== ABOUT THIS TASK ==
Copy out all the entries shown below, exactly as they appear.

== Stored data ==
BEGIN

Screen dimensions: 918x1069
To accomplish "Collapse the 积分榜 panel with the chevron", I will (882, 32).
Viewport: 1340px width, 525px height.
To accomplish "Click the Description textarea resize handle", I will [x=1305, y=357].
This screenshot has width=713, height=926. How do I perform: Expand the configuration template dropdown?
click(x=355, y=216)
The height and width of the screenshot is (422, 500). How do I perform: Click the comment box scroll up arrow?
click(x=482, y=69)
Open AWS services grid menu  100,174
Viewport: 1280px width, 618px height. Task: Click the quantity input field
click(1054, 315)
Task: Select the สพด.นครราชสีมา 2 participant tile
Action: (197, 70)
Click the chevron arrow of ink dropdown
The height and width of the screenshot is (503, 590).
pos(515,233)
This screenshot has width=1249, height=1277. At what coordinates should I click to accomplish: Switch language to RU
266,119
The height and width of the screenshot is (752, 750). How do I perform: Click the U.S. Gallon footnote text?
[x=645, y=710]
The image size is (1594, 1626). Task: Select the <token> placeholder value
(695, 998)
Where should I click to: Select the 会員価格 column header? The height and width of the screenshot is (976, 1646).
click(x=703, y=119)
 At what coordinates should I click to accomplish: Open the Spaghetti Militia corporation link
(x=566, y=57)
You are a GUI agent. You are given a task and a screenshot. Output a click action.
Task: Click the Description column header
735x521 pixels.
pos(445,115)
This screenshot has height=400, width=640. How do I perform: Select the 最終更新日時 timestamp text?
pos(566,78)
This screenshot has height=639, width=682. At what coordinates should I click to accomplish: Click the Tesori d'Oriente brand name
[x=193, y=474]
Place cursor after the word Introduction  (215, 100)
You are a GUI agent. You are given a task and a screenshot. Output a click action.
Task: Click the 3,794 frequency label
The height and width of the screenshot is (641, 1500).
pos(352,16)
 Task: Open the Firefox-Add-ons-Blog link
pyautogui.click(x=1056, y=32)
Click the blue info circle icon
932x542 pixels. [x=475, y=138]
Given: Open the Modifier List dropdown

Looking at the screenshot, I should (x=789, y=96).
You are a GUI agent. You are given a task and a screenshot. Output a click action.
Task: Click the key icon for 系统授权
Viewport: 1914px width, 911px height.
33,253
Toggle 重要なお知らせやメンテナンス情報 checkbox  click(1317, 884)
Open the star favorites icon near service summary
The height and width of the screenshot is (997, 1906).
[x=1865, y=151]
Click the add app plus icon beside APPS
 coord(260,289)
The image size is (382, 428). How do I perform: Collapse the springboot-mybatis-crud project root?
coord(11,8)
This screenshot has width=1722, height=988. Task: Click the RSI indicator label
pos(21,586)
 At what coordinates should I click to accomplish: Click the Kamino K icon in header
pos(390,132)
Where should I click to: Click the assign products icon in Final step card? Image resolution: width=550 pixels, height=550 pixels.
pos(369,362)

END

== EXPECTED OUTPUT ==
Screen dimensions: 918x1069
To accomplish "Collapse the 积分榜 panel with the chevron", I will (882, 32).
Viewport: 1340px width, 525px height.
To accomplish "Click the Description textarea resize handle", I will [x=1305, y=357].
This screenshot has width=713, height=926. How do I perform: Expand the configuration template dropdown?
click(x=355, y=216)
The height and width of the screenshot is (422, 500). How do I perform: Click the comment box scroll up arrow?
click(x=482, y=69)
Open AWS services grid menu  100,174
Viewport: 1280px width, 618px height. Task: Click the quantity input field
click(1054, 315)
Task: Select the สพด.นครราชสีมา 2 participant tile
Action: (197, 70)
Click the chevron arrow of ink dropdown
The height and width of the screenshot is (503, 590).
pos(515,233)
This screenshot has width=1249, height=1277. At what coordinates should I click to accomplish: Switch language to RU
266,119
The height and width of the screenshot is (752, 750). How do I perform: Click the U.S. Gallon footnote text?
[x=645, y=710]
The image size is (1594, 1626). Task: Select the <token> placeholder value
(695, 998)
Where should I click to: Select the 会員価格 column header? The height and width of the screenshot is (976, 1646).
click(x=703, y=119)
 At what coordinates should I click to accomplish: Open the Spaghetti Militia corporation link
(x=566, y=57)
You are a GUI agent. You are given a task and a screenshot. Output a click action.
Task: Click the Description column header
735x521 pixels.
pos(445,115)
This screenshot has height=400, width=640. How do I perform: Select the 最終更新日時 timestamp text?
pos(566,78)
This screenshot has height=639, width=682. At what coordinates should I click to accomplish: Click the Tesori d'Oriente brand name
[x=193, y=474]
Place cursor after the word Introduction  (215, 100)
You are a GUI agent. You are given a task and a screenshot. Output a click action.
Task: Click the 3,794 frequency label
The height and width of the screenshot is (641, 1500).
pos(352,16)
 Task: Open the Firefox-Add-ons-Blog link
pyautogui.click(x=1056, y=32)
Click the blue info circle icon
932x542 pixels. [x=475, y=138]
Given: Open the Modifier List dropdown

Looking at the screenshot, I should (x=789, y=96).
You are a GUI agent. You are given a task and a screenshot. Output a click action.
Task: Click the key icon for 系统授权
Viewport: 1914px width, 911px height.
33,253
Toggle 重要なお知らせやメンテナンス情報 checkbox  click(1317, 884)
Open the star favorites icon near service summary
The height and width of the screenshot is (997, 1906).
[x=1865, y=151]
Click the add app plus icon beside APPS
 coord(260,289)
The image size is (382, 428). How do I perform: Collapse the springboot-mybatis-crud project root?
coord(11,8)
This screenshot has width=1722, height=988. Task: Click the RSI indicator label
pos(21,586)
 At what coordinates should I click to accomplish: Click the Kamino K icon in header
pos(390,132)
Where should I click to: Click the assign products icon in Final step card? Image resolution: width=550 pixels, height=550 pixels.
pos(369,362)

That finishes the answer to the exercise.